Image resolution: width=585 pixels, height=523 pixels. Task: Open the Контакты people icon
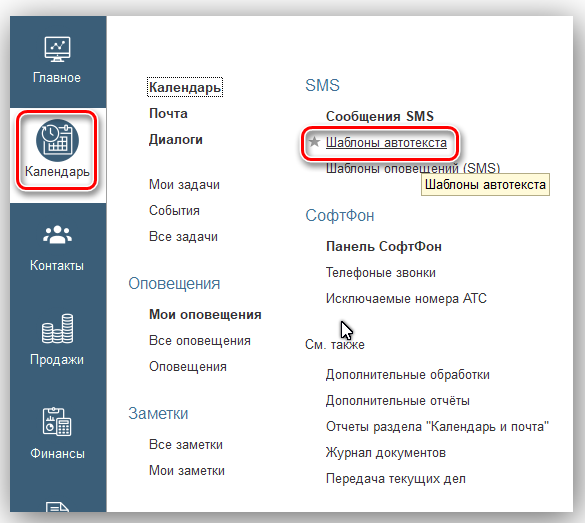click(x=57, y=235)
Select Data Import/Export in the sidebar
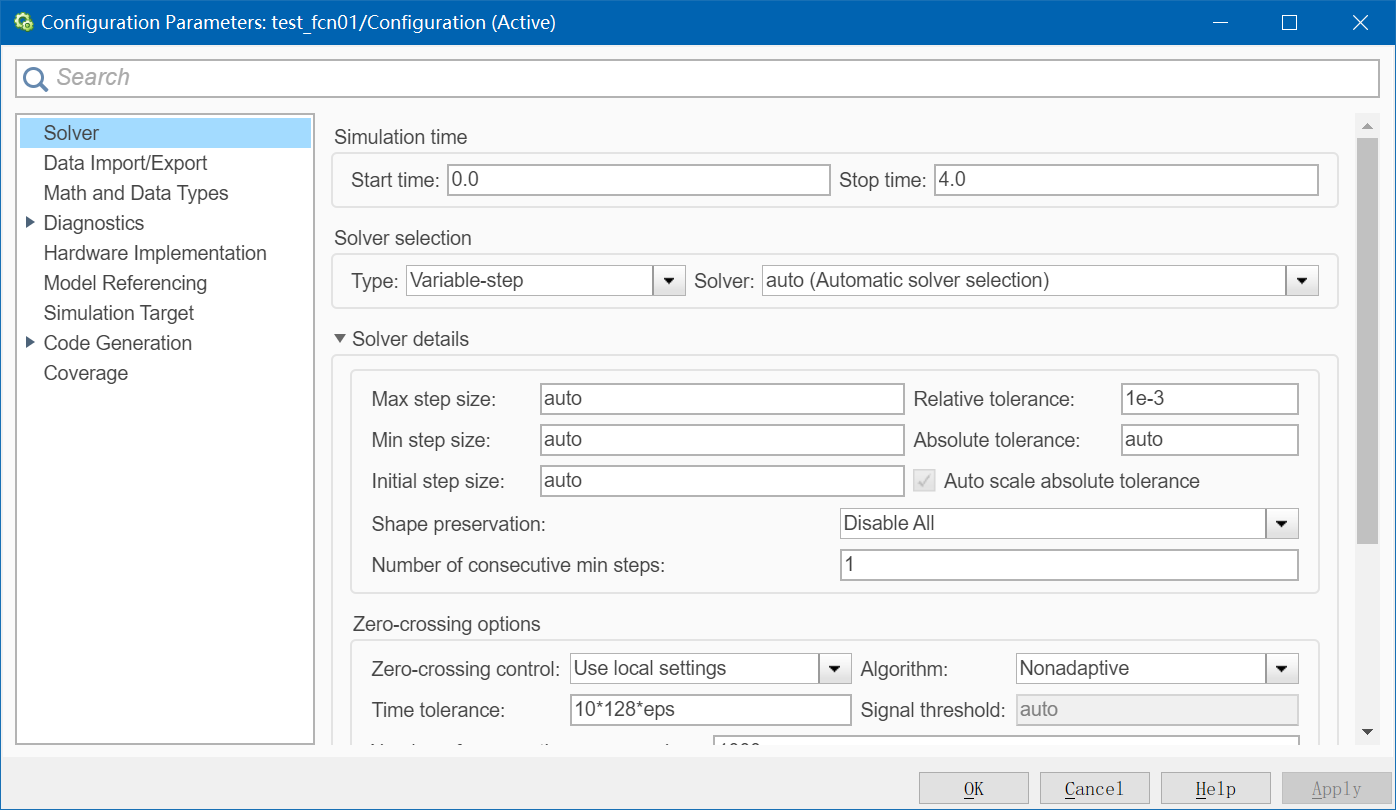Image resolution: width=1396 pixels, height=810 pixels. (125, 163)
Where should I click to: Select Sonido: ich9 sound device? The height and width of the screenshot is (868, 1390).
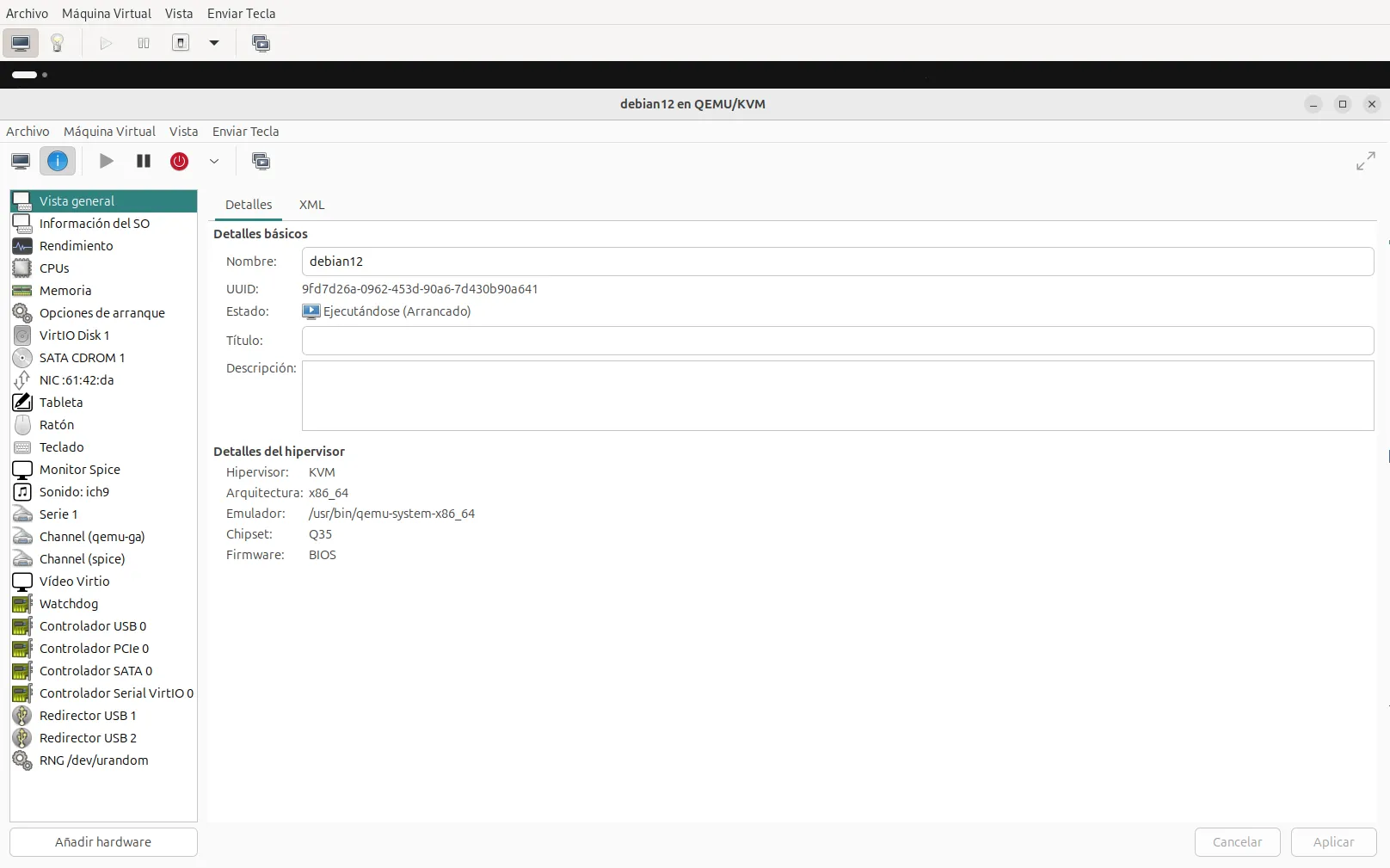[x=74, y=492]
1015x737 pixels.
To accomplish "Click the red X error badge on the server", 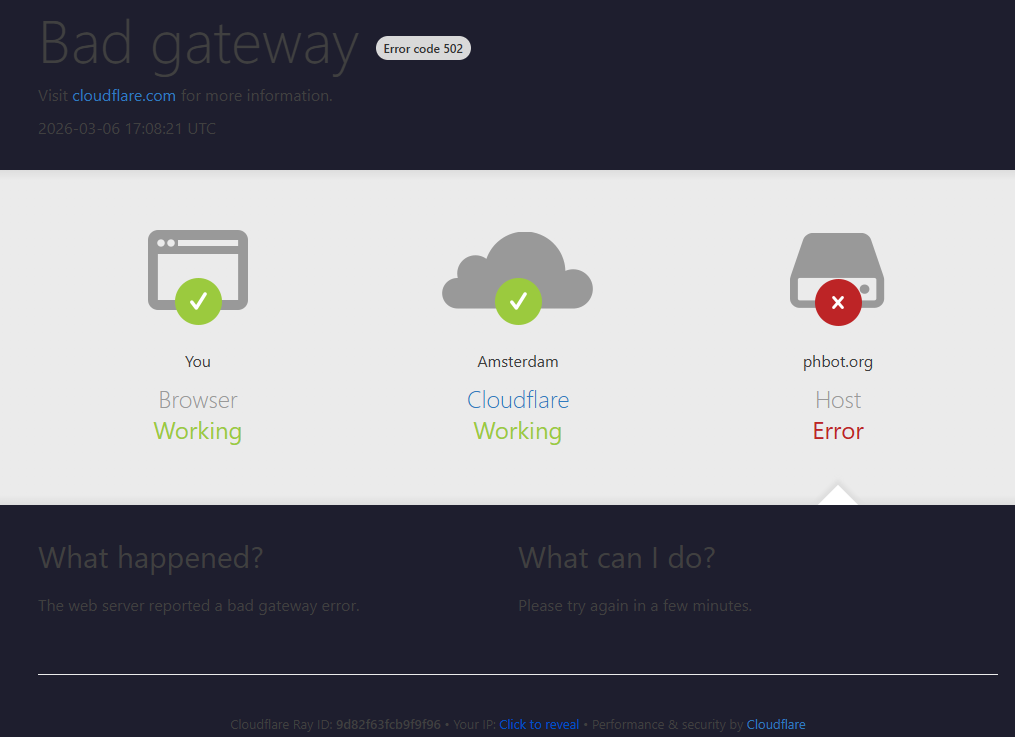I will click(x=838, y=302).
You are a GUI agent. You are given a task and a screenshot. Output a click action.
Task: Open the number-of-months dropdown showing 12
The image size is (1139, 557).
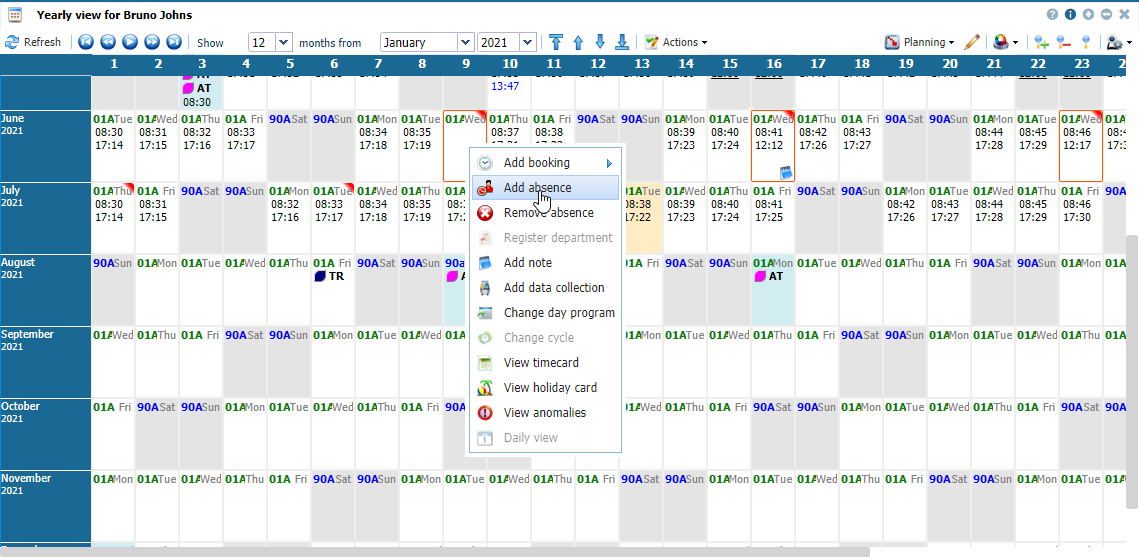(x=283, y=42)
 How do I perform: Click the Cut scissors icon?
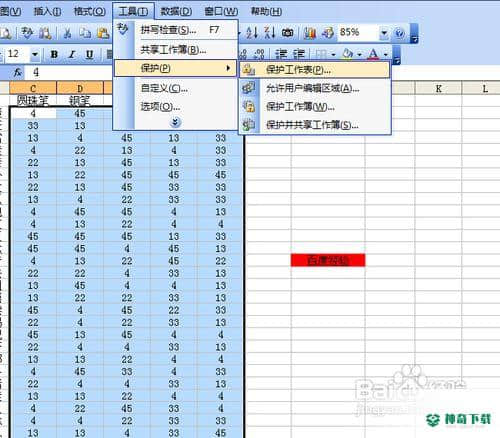(x=67, y=33)
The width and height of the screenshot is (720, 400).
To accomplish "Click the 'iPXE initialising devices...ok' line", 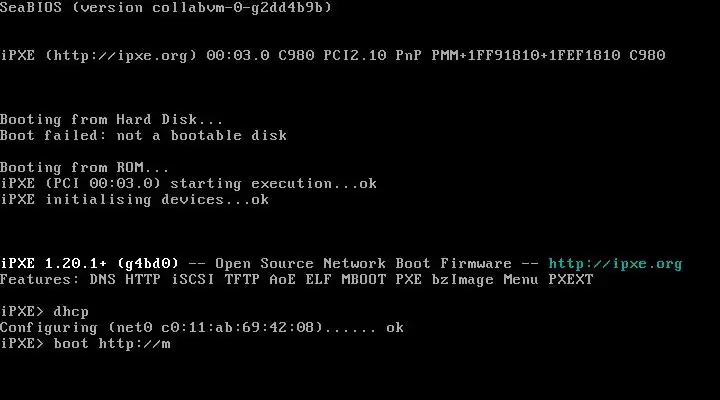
☆ ☆ ☆ ☆
WORK REQUEST: Your output should be the lines from the one with "How do I perform: Click" through the end of the listing, copied exactly and with the pictures left out.

SOLUTION TO THIS EXERCISE:
 How do I perform: Click the Cut scissors icon?
(x=67, y=33)
The width and height of the screenshot is (720, 400).
To accomplish "Click the 'iPXE initialising devices...ok' line", 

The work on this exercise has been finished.